» **Task list**:
**1.** List every Palestinian day-laborer that the kibbutz passage names.
**2.** Write out the part of the kibbutz passage that begins at the words "It was 1992." and stops after "the processing plant.".

Start of Source passage

Reflections on a Death Spiral Nicole Scott Free Inquiry

“Don’t let them drive the tractor. They need to know their place.”

It was 1992.

I was living in Israel, breathing in the desert air, loving the family that adopted me on the kibbutz, and enjoying the company of the Palestinian day-laborers who came over from Gaza each morning to work. They had to get up at 3:00 a.m., wait in long lines, endure military inspection and possible questioning, just so that they could get to the Israeli fields at sun-up to pick fruit. My job was to use the forklift on the back of my tractor to set out big crates between rows of trees; the Palestinians—Mustafa, Ali, Jihad, Ahmad, Khaled, and others—would fill them up with citrus; and then I’d lift the crates out and set them along the side of the road to be picked up by big trucks and taken on to the processing plant.

End of Source passage
Start of Listed entries

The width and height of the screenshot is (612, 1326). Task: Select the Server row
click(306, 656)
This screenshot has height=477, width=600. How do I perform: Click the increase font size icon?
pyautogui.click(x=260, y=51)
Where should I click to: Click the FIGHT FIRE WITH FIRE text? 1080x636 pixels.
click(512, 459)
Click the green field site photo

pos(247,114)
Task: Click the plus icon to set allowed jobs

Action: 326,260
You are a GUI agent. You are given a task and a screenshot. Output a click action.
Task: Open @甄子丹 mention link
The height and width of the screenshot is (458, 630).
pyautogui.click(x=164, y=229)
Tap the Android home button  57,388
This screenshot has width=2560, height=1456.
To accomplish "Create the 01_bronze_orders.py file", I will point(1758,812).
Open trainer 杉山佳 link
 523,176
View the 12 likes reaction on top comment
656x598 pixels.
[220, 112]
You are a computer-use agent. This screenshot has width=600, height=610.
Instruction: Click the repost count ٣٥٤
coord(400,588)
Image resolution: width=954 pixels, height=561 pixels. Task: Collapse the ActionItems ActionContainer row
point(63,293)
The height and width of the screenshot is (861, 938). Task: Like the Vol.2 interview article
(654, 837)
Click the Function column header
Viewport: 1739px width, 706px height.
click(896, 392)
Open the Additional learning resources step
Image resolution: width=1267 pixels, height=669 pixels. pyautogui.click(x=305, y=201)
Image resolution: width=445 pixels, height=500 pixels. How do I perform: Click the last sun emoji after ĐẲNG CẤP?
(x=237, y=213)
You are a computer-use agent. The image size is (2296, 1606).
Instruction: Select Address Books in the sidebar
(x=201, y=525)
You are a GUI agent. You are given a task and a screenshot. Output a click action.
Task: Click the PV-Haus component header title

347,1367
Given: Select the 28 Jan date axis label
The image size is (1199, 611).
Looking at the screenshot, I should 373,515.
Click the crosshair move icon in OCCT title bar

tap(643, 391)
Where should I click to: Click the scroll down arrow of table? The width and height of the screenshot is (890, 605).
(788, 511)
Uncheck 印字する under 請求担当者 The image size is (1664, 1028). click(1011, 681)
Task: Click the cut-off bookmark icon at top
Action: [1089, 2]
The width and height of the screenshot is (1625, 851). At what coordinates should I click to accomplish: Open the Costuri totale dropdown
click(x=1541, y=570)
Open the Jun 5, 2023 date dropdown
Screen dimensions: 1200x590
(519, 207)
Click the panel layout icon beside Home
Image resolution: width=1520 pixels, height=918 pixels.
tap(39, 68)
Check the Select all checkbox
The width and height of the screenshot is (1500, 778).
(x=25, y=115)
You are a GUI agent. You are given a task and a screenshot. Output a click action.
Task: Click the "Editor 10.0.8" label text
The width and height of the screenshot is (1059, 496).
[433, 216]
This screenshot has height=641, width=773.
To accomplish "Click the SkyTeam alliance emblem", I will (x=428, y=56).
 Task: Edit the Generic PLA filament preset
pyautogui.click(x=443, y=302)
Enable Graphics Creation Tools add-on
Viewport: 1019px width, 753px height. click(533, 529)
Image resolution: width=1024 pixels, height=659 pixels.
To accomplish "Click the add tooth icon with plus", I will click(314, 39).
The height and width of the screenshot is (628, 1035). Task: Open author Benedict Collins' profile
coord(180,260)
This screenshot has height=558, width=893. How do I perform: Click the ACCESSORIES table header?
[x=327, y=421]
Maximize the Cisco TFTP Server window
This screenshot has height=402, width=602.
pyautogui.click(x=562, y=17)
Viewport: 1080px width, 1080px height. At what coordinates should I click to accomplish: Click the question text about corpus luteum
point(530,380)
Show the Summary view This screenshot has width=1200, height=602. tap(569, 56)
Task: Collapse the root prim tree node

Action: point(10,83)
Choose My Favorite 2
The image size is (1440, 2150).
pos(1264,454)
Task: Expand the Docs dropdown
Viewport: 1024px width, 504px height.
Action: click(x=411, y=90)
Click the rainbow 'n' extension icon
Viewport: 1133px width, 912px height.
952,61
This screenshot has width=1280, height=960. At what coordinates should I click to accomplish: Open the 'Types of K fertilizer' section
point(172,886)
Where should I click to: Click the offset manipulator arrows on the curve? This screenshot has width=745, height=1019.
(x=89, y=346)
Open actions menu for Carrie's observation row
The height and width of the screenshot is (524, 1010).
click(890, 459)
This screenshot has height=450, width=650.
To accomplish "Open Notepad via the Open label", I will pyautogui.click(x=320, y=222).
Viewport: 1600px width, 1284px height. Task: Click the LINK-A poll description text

End of Listed entries

» **Expected outputs**:
**1.** Mustafa, Ali, Jihad, Ahmad, Khaled

**2.**
It was 1992.

I was living in Israel, breathing in the desert air, loving the family that adopted me on the kibbutz, and enjoying the company of the Palestinian day-laborers who came over from Gaza each morning to work. They had to get up at 3:00 a.m., wait in long lines, endure military inspection and possible questioning, just so that they could get to the Israeli fields at sun-up to pick fruit. My job was to use the forklift on the back of my tractor to set out big crates between rows of trees; the Palestinians—Mustafa, Ali, Jihad, Ahmad, Khaled, and others—would fill them up with citrus; and then I’d lift the crates out and set them along the side of the road to be picked up by big trucks and taken on to the processing plant.